EXERCISE TASKS:
A - In the milling insert claim, what thickness range is given for the α-Al2O3 layer?
B - Please continue the milling insert claim with a further passage that follows on from its final sentence.

1. A cutting tool milling insert for machining of unalloyed, low and high alloyed steels and cast irons, with or without raw surfaces, during wet or dry conditions, the cutting tool milling insert comprising:
a cemented carbide body; and
a coating at least partly covering the body,
wherein said cemented carbide body has a composition of 8.1 to 9.3 wt % Co, 1.00 to 1.45 wt % TaC, 0.10 to 0.50 wt % NbC and balance WC,
wherein a coercivity is in the range 14.9 to 16.7 kA/m, and a CW-ratio is 0.80 to <1.00,
wherein said coating is 7.5 to 13.5 μm thick and includes at least three layers of TiCxNyOz with a total thickness of 3.0 to 8.0 μm, the TiCxNyOz layers including:
a first TiCxNyOz layer adjacent to the cemented carbide body having a composition of x+y=1, x>=0,
a second TiCxNyOz layer having a composition of x>0.4, y>0.4 and 0=<z<0.1,
a third TiCxNyOz bonding layer with needle shaped grains adjacent to an α-Al2O3-layer having a composition of x+y+z>=1 and z>0, and
wherein the α-Al2O3-layer is an outer layer at least on a rake face, the α-Al2O3-layer has a thickness of 2.0 to 6.0 μm, and at least a portion of the α-Al2O3-layer is blasted smooth with flattened grains on surfaces that have been subjected to the blasting treatment.

GIVEN DATA:

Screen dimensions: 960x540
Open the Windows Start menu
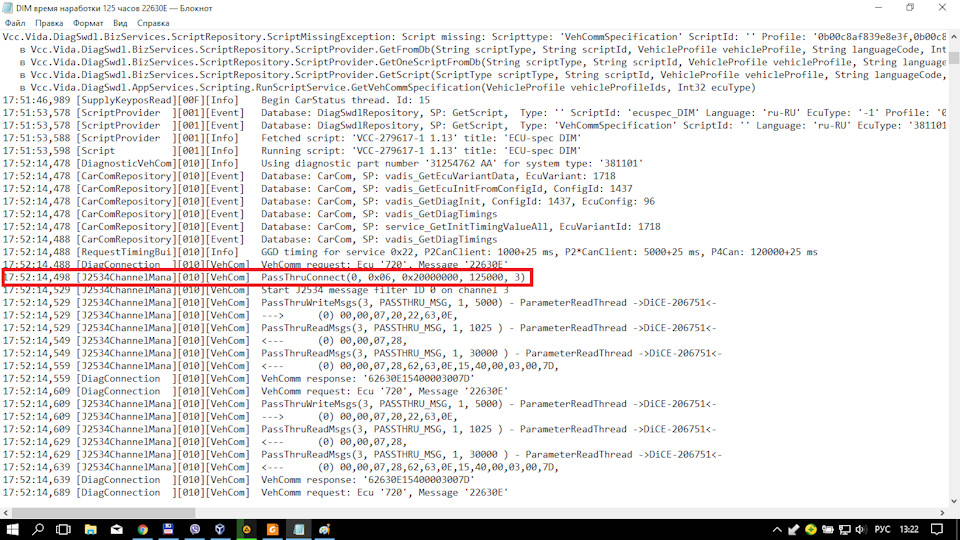(14, 528)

THE RESULTS:
A - 2.0 to 6.0 μm

B -
2. The cutting insert according to claim 1, wherein the cemented carbide has the composition 8.3 to 9.1 wt-% Co, 1.18 to 1.28 wt % TaC, 0.25 to 0.35 wt % NbC and balance WC, with a coercivity within 15.3 to 16.3 kA/m and a CW-ratio of 0.8 to 0.90.
3. The cutting tool insert according to claim 1, wherein the coating includes a 0.1 to 2.3 μm coloured top layer at a flank face.
4. The cutting tool insert according to claim 3, wherein the coloured layer consists of TiN, Ti(C,N), TiC, ZrN and/or HfN deposited by CVD- or PVD-technique.
5. The cutting tool insert according to claim 4, wherein the coloured layer is deposited using CVD-technique.
6. The cutting tool insert according to claim 1, wherein the first TiCxNyOz layer has a composition with x<0.2 and z=0, the second TiCxNyOz layer has a composition with z=0, and the third TiCxNyOz bonding layer has a composition with z>0.2 and x+y+z=1.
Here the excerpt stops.